I could try to make the similarity computation work on the rows of a
DistributedRowMatrix with several metrices (similar to
o.a.m.cf.taste.hadoop.similarity.item.ItemSimilarityJob) and would
concentrate on the implementation of it as a mathematical operation not
specific to any domain.
So it would be left up to the users to convert their documents to vectors
and maybe do things like stemming or stopword removal to reduce the
computation overhead, when they use this job for text documents.

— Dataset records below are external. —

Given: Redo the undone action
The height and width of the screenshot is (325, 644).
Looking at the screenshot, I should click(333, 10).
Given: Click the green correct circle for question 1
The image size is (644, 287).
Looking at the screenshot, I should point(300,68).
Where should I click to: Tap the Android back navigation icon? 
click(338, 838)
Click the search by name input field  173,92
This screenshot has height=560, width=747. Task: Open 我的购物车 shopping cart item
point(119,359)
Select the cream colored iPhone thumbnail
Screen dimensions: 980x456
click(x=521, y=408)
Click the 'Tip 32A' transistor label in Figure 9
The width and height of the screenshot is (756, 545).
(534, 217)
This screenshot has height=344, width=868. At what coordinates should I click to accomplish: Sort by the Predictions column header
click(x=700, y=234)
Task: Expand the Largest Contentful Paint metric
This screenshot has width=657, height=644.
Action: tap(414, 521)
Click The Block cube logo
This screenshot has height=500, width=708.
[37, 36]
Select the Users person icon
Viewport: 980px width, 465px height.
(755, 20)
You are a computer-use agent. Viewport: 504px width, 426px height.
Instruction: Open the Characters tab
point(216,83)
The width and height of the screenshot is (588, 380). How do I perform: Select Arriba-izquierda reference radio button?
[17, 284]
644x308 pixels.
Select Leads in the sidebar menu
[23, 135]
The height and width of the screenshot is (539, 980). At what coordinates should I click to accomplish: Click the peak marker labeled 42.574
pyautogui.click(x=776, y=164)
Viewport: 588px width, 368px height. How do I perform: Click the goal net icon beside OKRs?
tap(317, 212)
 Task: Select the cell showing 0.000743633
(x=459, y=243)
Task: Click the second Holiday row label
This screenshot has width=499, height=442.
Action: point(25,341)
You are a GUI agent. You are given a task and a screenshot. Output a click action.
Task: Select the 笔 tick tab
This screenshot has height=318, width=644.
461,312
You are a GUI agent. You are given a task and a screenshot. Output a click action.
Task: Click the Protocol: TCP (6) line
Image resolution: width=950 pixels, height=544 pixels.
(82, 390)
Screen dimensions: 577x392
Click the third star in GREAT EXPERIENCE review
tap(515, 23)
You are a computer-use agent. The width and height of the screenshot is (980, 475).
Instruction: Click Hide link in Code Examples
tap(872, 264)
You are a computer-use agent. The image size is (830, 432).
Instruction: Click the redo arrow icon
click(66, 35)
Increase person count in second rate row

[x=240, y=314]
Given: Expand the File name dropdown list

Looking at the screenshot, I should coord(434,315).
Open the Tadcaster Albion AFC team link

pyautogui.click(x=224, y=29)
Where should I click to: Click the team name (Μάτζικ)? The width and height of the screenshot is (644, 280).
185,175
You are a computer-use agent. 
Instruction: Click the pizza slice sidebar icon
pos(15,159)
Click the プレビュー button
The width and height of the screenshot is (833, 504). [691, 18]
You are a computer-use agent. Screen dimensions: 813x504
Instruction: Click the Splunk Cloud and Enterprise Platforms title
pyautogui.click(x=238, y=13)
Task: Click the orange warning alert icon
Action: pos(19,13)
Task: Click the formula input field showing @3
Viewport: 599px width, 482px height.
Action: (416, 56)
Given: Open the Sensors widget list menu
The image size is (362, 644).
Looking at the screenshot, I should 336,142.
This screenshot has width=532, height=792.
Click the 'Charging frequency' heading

I could start working on that in 2 weeks from now though. Tell me if that's
welcomed and I'll go and create a jira issue :)
sebastian
2010/6/9 Jake Mannix <jake.mannix@gmail.com>
> On Tue, Jun 8, 2010 at 4:45 PM, Sebastian Schelter
> <ssc.open@googlemail.com>wrote:
>
> > The relation between these two problems (document similarity and item
> > similarity in CF) is exactly like Sean pointed out: In the paper a
> document
> > is a vector of term frequencies and the paper shows how to compute the
> > pairwise similarities between those. To use this for collaborative
> > filtering
> > you actually just have to replace the document with an item which is a
>
> vector of user preferences.
> >
>
> Yep, a vector is a vector is a vector. (And when you're me, even if you
> are *not* a vector, you might be a vector. ;) )
>
>
> > It shouldn't be too hard to make this work on a DistributedRowMatrix too,
> I
> > think. You already mentioned you wanna have it that way some time
> > in MAHOUT362 :)
> >
>
> Well indeed I did!
>
> jake
>